The Nasty Party seem to have done away with the possibility of building many proper new schools for the next few years. But demographic pressures, in London at least, won't go away, and there is a growing need for new school places - never mind rebuilding the existing stock. So we can expect a boom in prefab classrooms.
That's not necessarily a bad thing, and it would be a good idea for architects to start thinking about the possibilities. Colin Davies's excellent book The Prefabricated Home (Reaktion, 2005) contains an interesting discussion of architects' various hang ups about mass produced buildings, and highlights a number of examples of architects who have grasped the opportunity to turn prefabs from buildings into architecture, and not just in housing projects, by means of a few cheap but ingenious moves (Nicholas Lacey at Trinity Buoy Wharf, Penoyre and Prasad in Bloomsbury).

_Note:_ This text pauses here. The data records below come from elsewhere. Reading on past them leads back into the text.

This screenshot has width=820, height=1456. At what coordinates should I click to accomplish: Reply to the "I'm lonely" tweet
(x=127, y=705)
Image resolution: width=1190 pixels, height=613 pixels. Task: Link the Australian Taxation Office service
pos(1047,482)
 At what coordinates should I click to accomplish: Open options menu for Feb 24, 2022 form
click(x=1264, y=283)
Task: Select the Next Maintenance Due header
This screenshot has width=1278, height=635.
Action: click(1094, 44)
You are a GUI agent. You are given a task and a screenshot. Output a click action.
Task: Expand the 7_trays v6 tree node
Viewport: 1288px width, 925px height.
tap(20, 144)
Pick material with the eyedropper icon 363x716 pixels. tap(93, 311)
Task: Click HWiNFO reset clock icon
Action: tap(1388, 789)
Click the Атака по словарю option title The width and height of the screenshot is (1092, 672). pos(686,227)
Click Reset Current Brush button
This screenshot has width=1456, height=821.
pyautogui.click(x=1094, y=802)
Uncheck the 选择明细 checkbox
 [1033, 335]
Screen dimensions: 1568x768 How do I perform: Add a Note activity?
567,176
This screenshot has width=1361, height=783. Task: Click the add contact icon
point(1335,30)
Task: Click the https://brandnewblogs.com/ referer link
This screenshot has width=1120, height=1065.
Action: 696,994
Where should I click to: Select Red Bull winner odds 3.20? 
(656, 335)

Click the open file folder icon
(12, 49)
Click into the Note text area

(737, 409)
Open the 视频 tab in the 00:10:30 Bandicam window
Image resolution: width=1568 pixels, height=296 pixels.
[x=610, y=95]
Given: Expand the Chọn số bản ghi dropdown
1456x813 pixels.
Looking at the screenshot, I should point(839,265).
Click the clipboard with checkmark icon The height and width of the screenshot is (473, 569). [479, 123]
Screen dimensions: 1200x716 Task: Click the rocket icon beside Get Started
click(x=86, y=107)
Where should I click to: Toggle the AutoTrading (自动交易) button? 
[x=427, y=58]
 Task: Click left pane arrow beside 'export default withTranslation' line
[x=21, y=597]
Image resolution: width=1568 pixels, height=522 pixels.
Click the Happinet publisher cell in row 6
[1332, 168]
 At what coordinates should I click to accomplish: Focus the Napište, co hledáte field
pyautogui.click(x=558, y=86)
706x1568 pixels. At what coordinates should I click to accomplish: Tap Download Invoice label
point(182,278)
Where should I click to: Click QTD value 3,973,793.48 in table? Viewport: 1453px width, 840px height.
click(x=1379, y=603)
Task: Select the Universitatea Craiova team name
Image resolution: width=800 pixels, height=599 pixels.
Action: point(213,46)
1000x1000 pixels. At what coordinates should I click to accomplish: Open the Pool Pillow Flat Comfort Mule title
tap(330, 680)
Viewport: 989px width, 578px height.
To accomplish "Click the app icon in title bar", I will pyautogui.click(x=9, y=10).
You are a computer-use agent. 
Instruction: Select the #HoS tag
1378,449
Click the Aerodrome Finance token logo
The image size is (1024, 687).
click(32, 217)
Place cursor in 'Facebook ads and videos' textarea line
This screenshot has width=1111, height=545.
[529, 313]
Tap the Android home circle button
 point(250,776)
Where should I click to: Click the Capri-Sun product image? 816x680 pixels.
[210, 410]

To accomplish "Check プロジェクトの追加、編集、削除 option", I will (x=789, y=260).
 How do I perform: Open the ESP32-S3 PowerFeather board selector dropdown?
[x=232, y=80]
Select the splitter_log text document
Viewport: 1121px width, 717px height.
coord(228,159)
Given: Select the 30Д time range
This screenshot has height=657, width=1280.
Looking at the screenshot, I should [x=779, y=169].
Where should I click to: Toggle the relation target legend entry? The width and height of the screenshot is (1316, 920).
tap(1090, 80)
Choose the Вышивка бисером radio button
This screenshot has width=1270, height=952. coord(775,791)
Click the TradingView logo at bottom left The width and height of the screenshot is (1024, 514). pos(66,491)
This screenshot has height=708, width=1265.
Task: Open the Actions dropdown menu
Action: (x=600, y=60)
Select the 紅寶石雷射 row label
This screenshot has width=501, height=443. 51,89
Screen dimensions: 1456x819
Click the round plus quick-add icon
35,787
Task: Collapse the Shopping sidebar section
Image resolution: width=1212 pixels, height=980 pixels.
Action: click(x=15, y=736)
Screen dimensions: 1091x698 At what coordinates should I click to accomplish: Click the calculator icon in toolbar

When materials and money were in short supply in the decades after the end of WW2, the ingenuity of architects gave us the Hertfordshire schools and low budget housing of considerable quality. Good architects are resourceful and ingenious, and good architecure doesn't necessarily flow from plentiful supplies of stainless steel and polished granite. There's no reason why the coming Age of Austerity shouldn't give us better buildings than we got in the Age of Bling. Unless those in charge think that most money spent on architects's fees is wasted.